▸ **PROVIDED INFORMATION**:
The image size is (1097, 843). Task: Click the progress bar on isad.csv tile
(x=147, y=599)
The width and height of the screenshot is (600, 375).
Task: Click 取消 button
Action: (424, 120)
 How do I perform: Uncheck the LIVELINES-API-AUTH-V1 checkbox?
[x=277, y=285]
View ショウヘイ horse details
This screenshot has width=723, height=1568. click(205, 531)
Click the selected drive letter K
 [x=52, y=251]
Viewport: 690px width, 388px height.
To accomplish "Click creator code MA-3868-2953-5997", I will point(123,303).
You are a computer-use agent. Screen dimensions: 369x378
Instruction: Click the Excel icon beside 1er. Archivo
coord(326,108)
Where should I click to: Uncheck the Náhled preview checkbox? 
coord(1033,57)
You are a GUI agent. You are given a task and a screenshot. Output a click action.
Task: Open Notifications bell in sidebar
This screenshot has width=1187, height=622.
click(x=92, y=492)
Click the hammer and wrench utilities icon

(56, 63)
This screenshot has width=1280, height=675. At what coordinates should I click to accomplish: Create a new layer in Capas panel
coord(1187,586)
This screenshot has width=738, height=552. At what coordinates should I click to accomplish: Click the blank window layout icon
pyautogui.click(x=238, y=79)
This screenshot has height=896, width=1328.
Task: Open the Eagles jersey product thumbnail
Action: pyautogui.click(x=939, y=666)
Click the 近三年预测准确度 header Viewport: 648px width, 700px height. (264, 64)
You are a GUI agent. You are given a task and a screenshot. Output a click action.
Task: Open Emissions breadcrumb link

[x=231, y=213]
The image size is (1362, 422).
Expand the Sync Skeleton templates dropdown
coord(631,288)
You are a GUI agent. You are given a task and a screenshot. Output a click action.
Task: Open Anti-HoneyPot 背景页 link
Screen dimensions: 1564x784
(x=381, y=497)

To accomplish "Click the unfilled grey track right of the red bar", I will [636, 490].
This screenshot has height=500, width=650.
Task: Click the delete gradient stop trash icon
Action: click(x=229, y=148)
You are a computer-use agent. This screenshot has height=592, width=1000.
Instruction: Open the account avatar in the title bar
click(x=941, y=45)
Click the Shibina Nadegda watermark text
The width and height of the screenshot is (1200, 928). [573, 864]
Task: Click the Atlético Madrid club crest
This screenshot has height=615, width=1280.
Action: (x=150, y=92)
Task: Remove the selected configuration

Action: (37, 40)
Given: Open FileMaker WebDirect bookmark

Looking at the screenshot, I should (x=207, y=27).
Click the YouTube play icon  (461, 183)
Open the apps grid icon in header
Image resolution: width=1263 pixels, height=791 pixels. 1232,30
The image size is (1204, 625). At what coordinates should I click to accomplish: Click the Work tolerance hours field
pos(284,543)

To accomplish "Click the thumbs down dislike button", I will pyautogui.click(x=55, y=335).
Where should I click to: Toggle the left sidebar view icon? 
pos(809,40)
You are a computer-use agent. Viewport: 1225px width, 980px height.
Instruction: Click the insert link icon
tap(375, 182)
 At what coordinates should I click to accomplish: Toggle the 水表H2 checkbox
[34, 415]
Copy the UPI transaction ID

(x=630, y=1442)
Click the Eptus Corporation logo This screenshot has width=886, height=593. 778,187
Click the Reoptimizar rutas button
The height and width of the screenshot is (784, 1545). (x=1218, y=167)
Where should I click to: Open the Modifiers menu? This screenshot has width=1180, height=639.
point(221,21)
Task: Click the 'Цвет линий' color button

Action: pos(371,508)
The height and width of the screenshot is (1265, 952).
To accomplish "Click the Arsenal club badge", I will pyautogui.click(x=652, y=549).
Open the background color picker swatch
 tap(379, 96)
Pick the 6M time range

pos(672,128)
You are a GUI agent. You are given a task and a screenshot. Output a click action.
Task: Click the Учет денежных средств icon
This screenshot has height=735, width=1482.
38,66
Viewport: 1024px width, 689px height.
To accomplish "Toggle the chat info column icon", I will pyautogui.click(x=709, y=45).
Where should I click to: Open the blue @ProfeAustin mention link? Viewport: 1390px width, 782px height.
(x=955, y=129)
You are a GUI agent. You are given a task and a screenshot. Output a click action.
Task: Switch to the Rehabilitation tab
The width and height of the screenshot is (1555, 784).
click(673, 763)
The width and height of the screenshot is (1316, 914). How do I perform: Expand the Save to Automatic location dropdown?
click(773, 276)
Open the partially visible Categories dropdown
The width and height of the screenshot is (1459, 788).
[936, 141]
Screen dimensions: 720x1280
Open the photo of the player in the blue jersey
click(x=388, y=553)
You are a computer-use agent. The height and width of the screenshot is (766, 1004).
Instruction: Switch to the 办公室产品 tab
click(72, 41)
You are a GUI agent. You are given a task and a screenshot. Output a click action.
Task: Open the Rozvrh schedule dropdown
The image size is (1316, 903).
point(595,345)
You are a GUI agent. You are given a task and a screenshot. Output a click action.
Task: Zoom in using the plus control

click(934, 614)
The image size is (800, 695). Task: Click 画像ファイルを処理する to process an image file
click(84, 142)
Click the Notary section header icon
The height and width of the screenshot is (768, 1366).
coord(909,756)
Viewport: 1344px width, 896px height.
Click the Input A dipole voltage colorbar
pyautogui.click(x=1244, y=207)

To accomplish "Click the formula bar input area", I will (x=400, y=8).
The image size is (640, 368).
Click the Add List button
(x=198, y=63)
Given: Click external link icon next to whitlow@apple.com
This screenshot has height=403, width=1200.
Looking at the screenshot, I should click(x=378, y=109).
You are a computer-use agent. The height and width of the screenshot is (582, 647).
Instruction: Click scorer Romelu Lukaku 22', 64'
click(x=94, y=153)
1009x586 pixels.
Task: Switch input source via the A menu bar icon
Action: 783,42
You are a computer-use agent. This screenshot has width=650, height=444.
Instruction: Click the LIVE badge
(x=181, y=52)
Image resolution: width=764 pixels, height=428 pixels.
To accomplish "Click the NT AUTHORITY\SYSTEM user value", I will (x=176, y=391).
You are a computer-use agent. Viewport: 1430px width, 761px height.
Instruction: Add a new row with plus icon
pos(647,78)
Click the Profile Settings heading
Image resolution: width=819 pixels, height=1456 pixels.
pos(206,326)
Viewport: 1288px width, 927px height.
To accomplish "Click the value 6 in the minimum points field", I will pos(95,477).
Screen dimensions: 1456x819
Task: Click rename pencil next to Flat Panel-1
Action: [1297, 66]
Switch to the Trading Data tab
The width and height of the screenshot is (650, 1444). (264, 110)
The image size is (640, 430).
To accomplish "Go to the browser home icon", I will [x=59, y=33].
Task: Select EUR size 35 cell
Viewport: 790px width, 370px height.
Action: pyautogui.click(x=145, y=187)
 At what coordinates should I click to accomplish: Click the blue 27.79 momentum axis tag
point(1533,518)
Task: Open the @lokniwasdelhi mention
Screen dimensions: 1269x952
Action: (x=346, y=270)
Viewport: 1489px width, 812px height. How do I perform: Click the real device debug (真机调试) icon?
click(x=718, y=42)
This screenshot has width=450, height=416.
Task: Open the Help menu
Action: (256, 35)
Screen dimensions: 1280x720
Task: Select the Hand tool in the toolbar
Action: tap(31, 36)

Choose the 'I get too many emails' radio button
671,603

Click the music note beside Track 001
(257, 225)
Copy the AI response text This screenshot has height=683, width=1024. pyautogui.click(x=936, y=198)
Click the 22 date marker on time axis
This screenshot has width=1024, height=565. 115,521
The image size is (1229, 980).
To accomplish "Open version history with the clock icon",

▸ **PROBLEM REQUIREMENTS**: Check each line of the listing above. Copy it if it holds the string "club".

▸ **EXERCISE RESPONSE**:
Task: Click the Atlético Madrid club crest
To accomplish "Click the Arsenal club badge", I will pyautogui.click(x=652, y=549).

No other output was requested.